Background: Tim Russert’s Wisdom of Our Fathers has hundreds of stories men and women tell about their fathers. It’s a remarkable book–to learn more, see my co-authored column America’s Father Hunger (World Net Daily, 10/13/06).
This story is “He loved his family too much to say good-bye,” from Carole Harris Barton of Burke, VA, about her father, coal miner Samuel Sterling Harris (1911-1983).
“Daddy never said good-bye. I first noticed it the year I turned five, when he used to drive Mother, my brother John, and me from our shanty at the coal mine into Madisonville, the heart of the West Kentucky coalfields. ‘Be good babies,’ he would say to John and me before he left us to wait with Mother in the car when he went inside to night school, where he was earning a certificate in mining safety that would entitle him to a raise.
“He had gone to work in the mine when he was fourteen, three years after his father died and left the family destitute. When the foreman learned that Daddy was underage, he sent him home; Daddy waited two years and went back to the mine. He had been there ever since. He didn’t complain about his lot, but he was determined that his children would have more education than he did. He worked days and studied nights to get a better job, so he could save enough money to move us away from the mine, where there was no high school, into town, where there was.
“He never said good-bye when he left for work. ‘Be a good baby,’ he would say, throwing me a wave. It wasn’t what I wanted to hear. Other kids had dads who said good-bye. Why wouldn’t mine?
“Finally, Mother explained. Daddy never said good-bye because he was afraid of a fatal mining accident. He thought if he never said good-bye, there’d never be one.

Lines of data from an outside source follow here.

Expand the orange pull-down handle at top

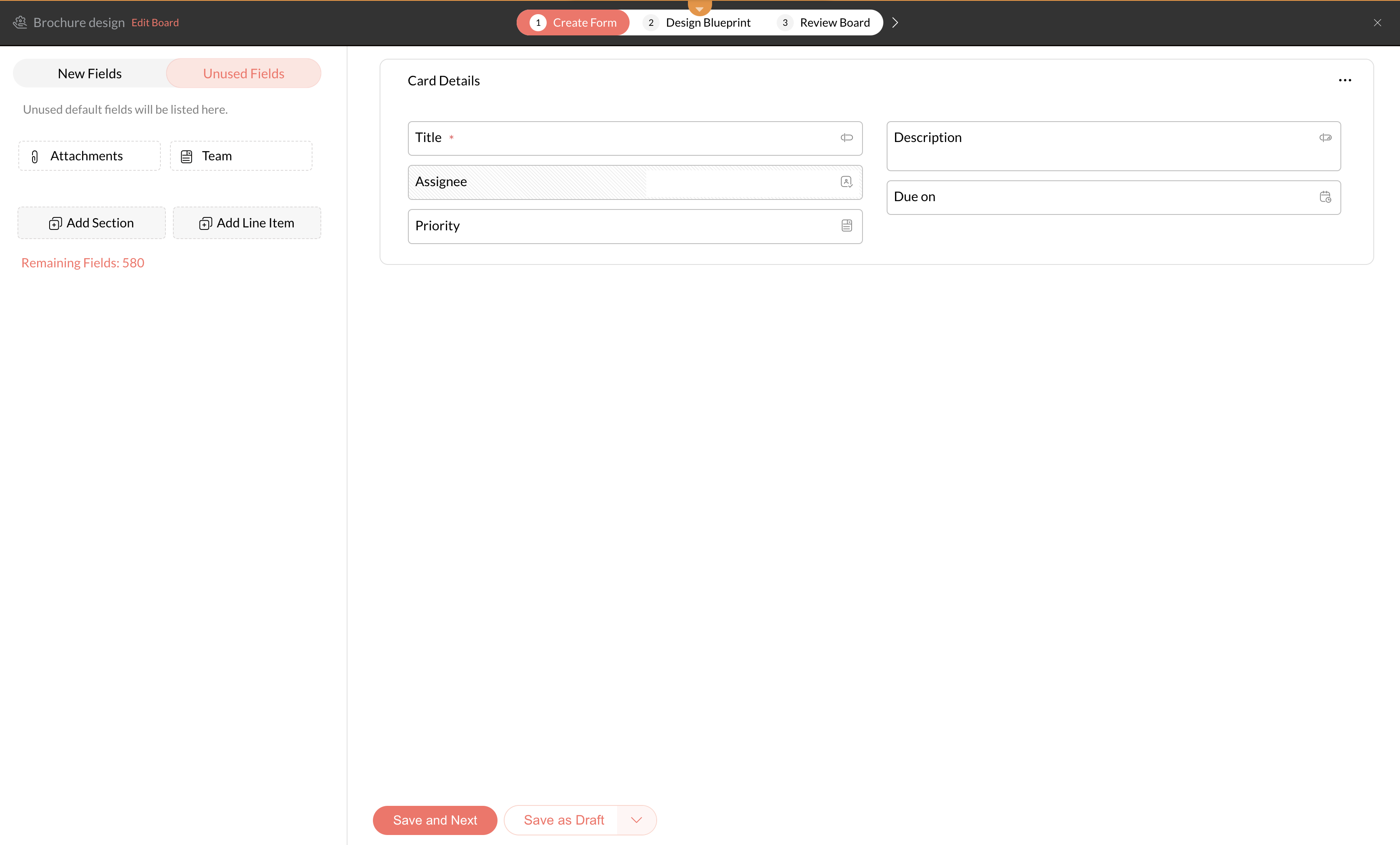(x=700, y=8)
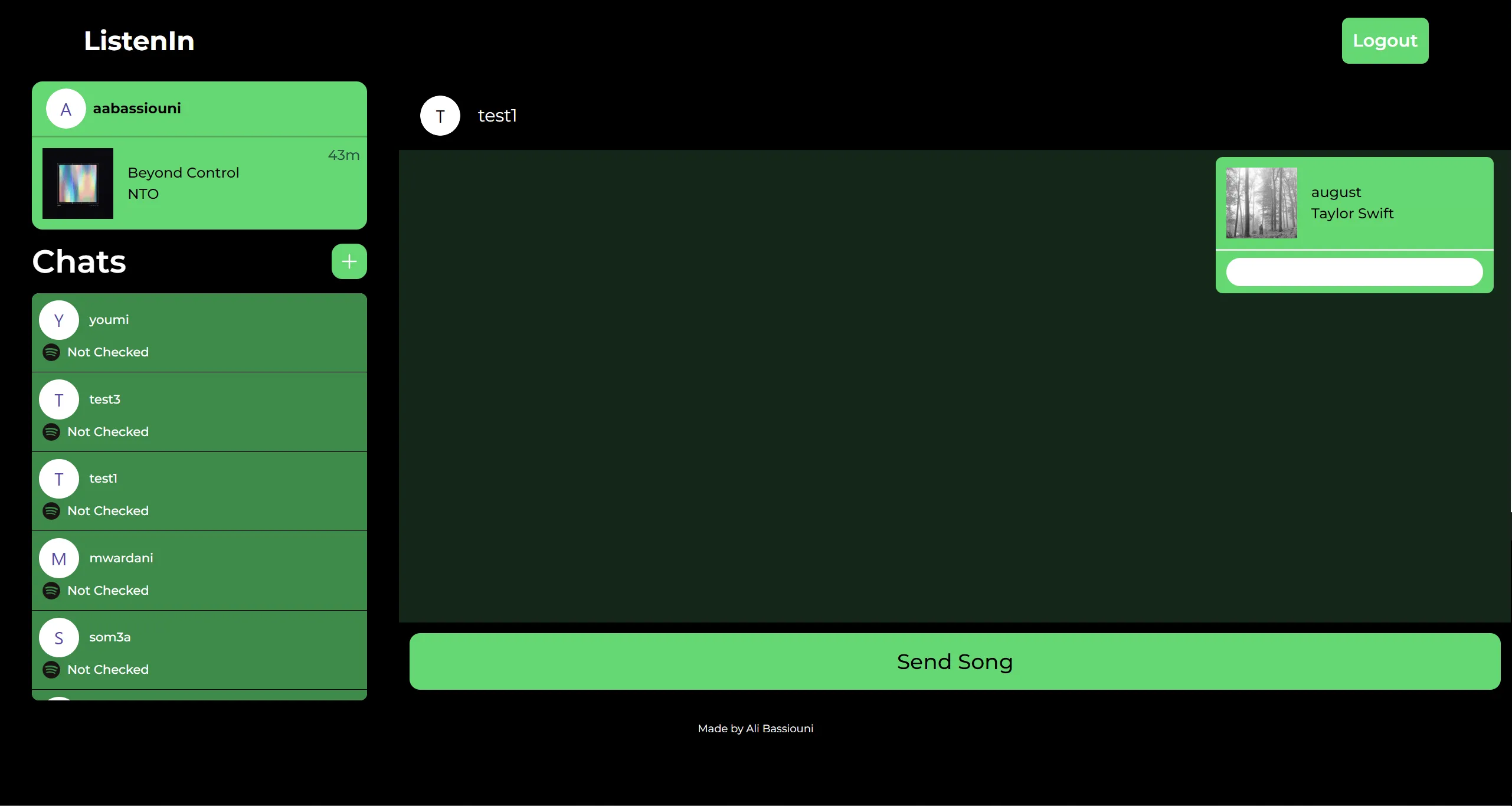Click the Spotify icon under mwardani
The width and height of the screenshot is (1512, 806).
(51, 591)
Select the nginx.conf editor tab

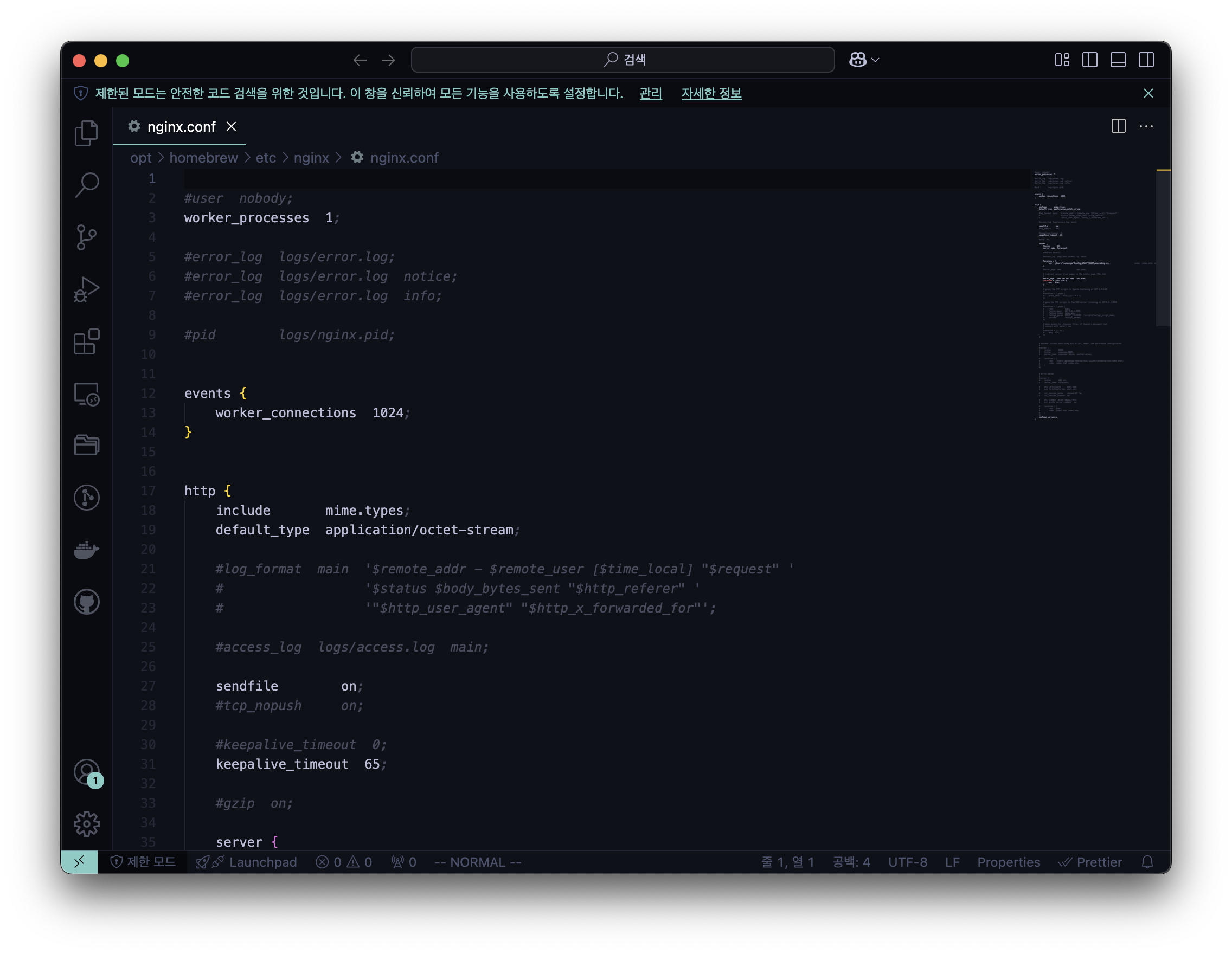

“It was an irrational response to a rational fear, but I didn’t know it then. It would be years before I understood the hazards of Daddy’s occupation, the risks he willingly assumed to support our family, and the fear that he and Mother looked squarely in the eye and stared down every morning when he stepped onto the ‘cage’–an open platform–and descended into the belly of the earth.
“One day a coal-blackened man appeared at our front door at midday, a sight guaranteed to strike fear into the hearts of every miner’s family. The roof, the overhead structure above the seam of coal in a mine’s working area, had caved in on Daddy, the man said. An ambulance had already driven him to the hospital.
“The hospital stay was short, the recovery was not. Daddy lay in bed at home for weeks, his pelvis fractured. The only cure was keeping his weight off the bone until it knit back together.
“The summer heat was insufferable. Unrelenting humidity hung thickly in the air, plastering our damp clothes to our moist skin. It was an extra burden for an active man forced to lie in bed in a shanty with no air-conditioning, but Daddy’s only complaint was that he couldn’t go to the mine.
“As far as I know, he never considered not going back. Coal mining was all he knew; as risky as it was, it was how he fed his family, and it was how, ever so gradually, he accumulated the meager savings that allowed him, when John was twelve and I was eleven, to move our family into Madisonville. Living only a block from the high school, John and I earned diplomas. Daddy valued them for the education they represented; we valued them for the sacrifice he made that allowed us to attain them.
“Decades later, while installing playground equipment at a church, Daddy succumbed to a fatal heart attack–no symptoms, no warning, and no fatal mining accident. It was an appropriate passing. The man who never said good-bye never had to.”